Rafael Viñoly's Walkie Talkie skyscraper in London stole the limelight when it reflected the September sun onto cars parked nearby and caused them to melt.
The tower was re-nicknamed the Walkie Scorchie for this "death-ray" effect, which a CGI artist declared he predicted a year before it struck.
Viñoly himself then admitted he knew the problem would occur, but said he didn't realise the beam would be so hot.
In an interview on BBC Radio 1, Kanye West revealed he is frustrated he's not taken seriously as a "real designer" and that he plans to move into architecture.
Peter Saville announced he is working with West to create a new visual identity for the rapper, who asked Saville to "do a YSL" for him.
The cast-iron facade of Paul Smith's Albemarle Street store in London received the most views in September.
Also popular was a holiday home in India constructed from concrete with local basalt stone mixed in.

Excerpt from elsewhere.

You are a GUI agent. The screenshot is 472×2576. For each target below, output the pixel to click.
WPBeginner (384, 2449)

Paper-thin shutters fold out from the walls of the narrow timber house in Tokyo that was in third place.
Zaha Hadid's Serpentine Sackler Gallery extension in London's Kensington Gardens also got a lot of hits.

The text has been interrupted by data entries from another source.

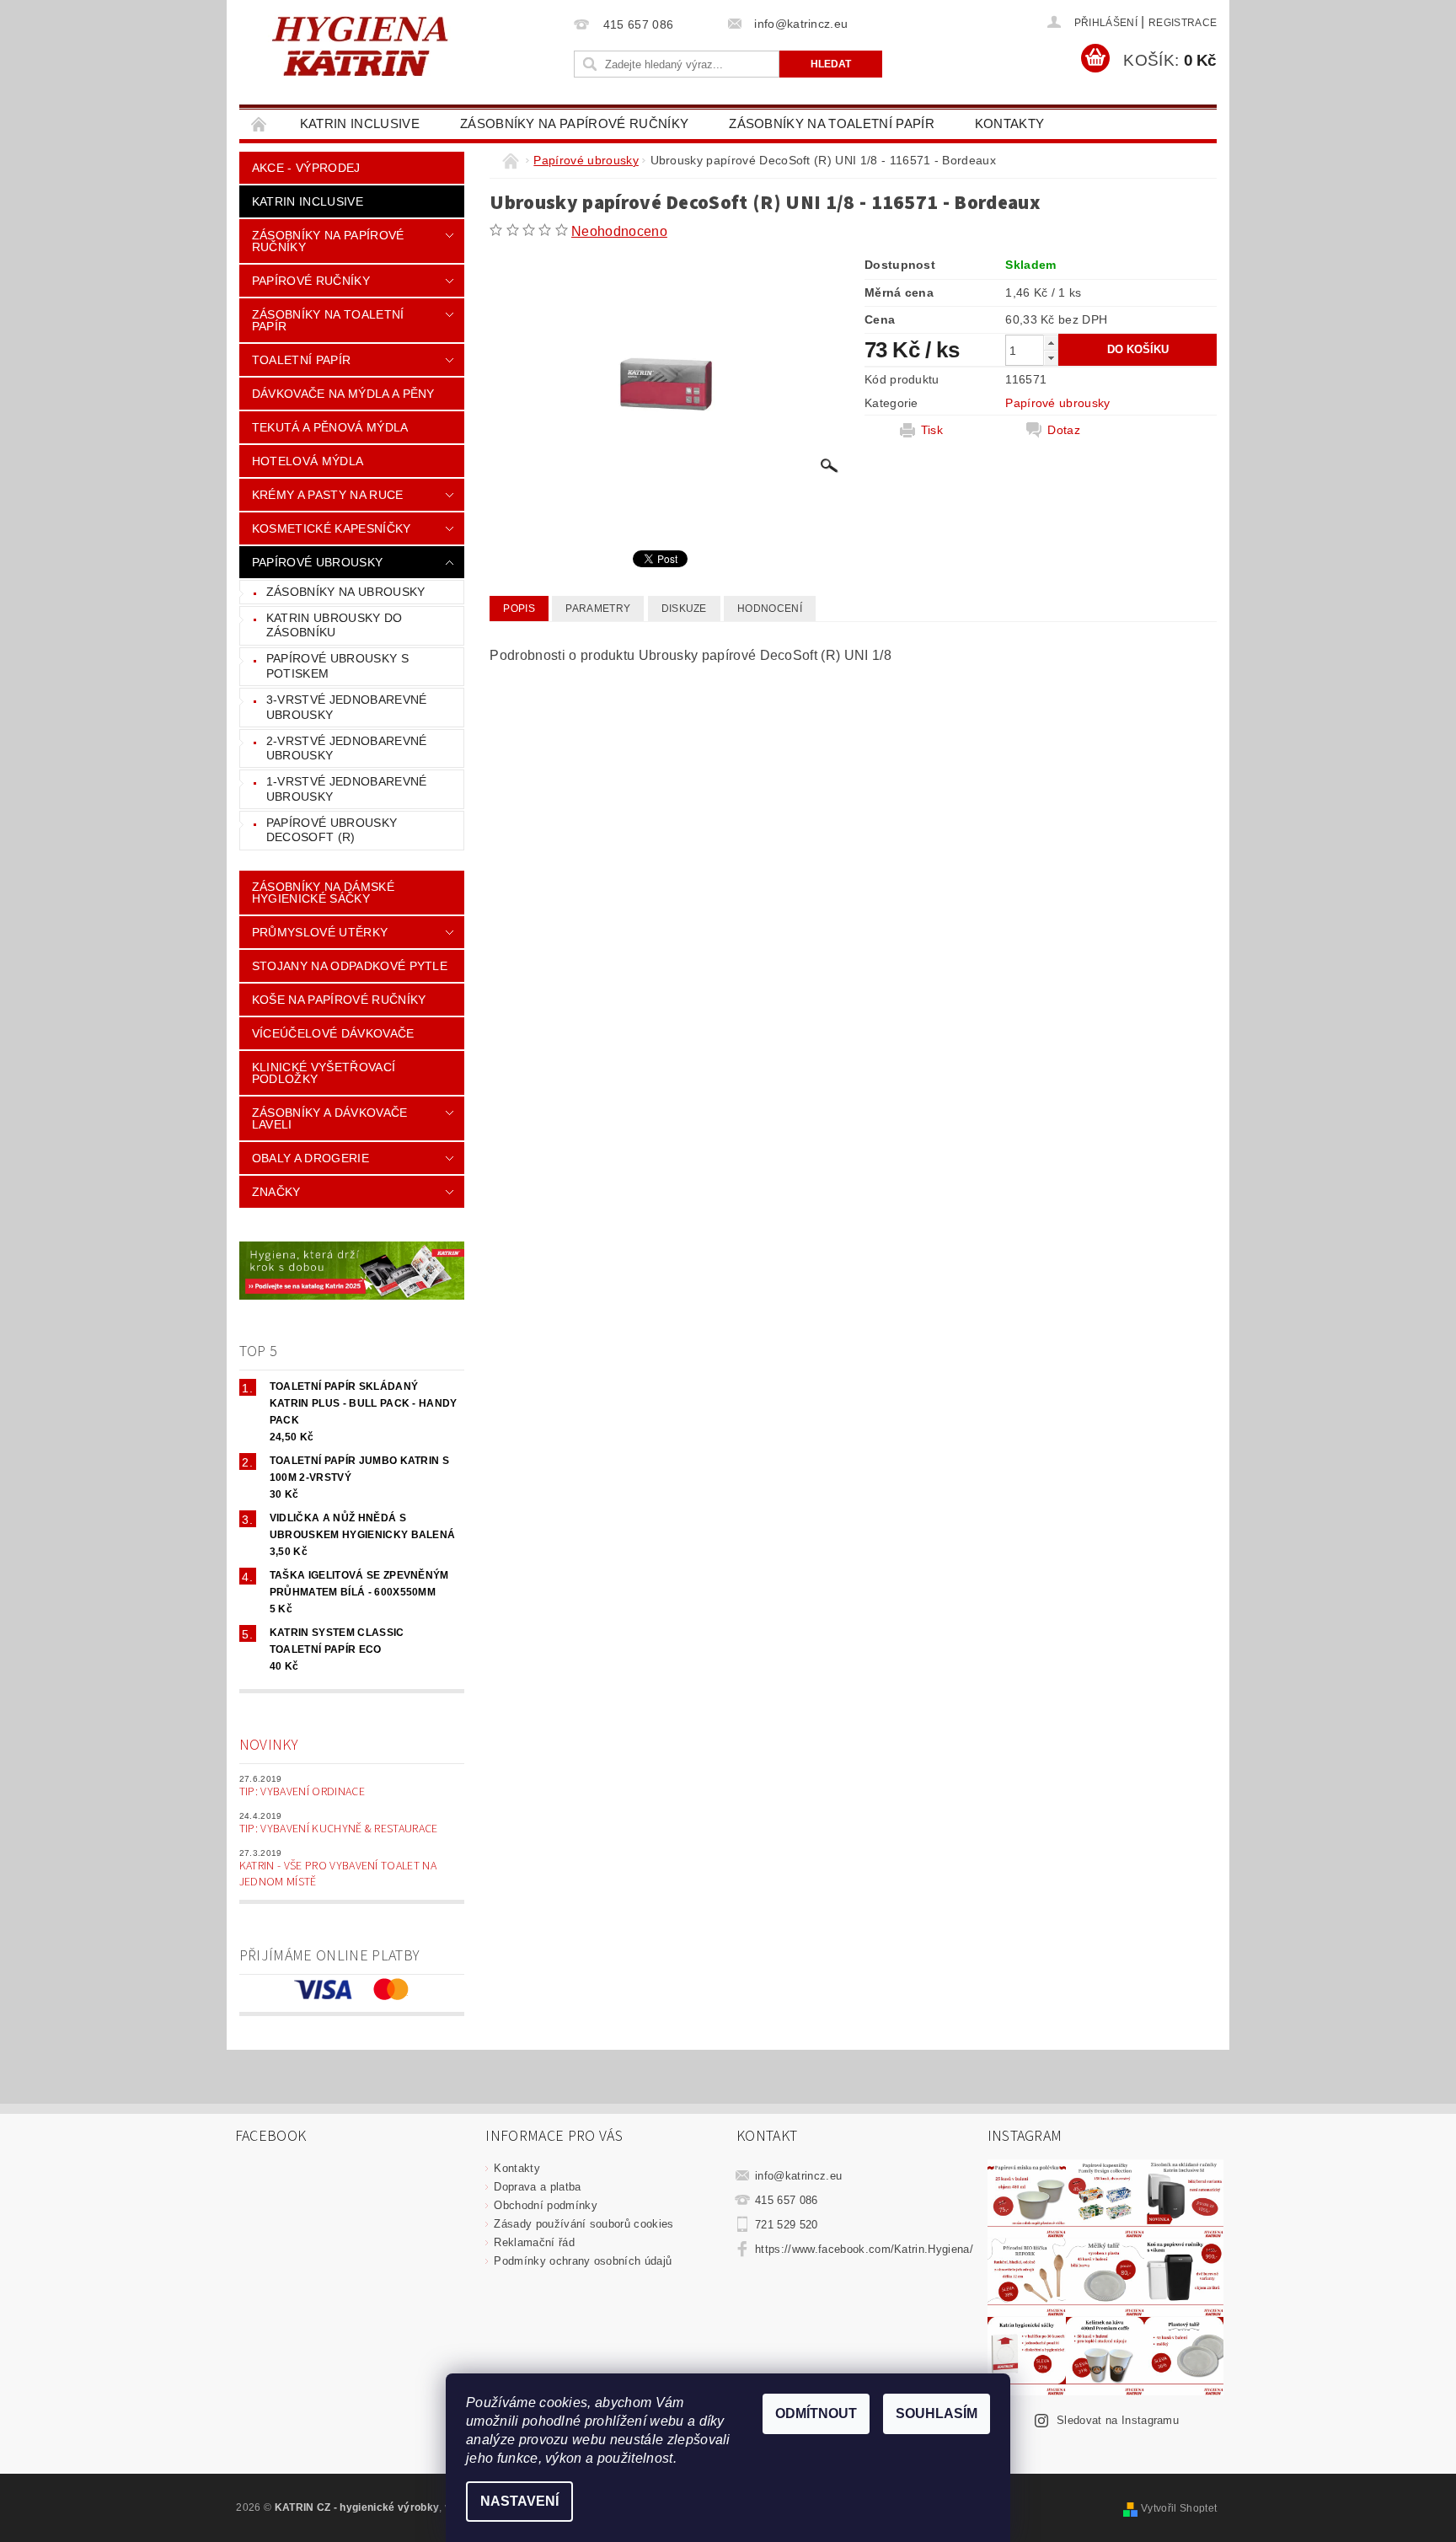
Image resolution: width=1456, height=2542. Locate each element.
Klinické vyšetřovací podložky (323, 1073)
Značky (276, 1192)
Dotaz (1063, 430)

A bright white house in Japan designed with a squashed diamond shape to maximise space without overlooking the neighbours finished off the top five.
The London Design Festival took place in our home city, so we were out and about reporting from the various exhibitions and installations like the Escher-style staircases outside the Tate Modern gallery.
The installation's designer Alex de Rijke explained the project in a movie we filmed for our Dezeen and MINI World Tour, for which we also spoke to Kieran Long about why the V&A museum acquired the first 3D-printed gun.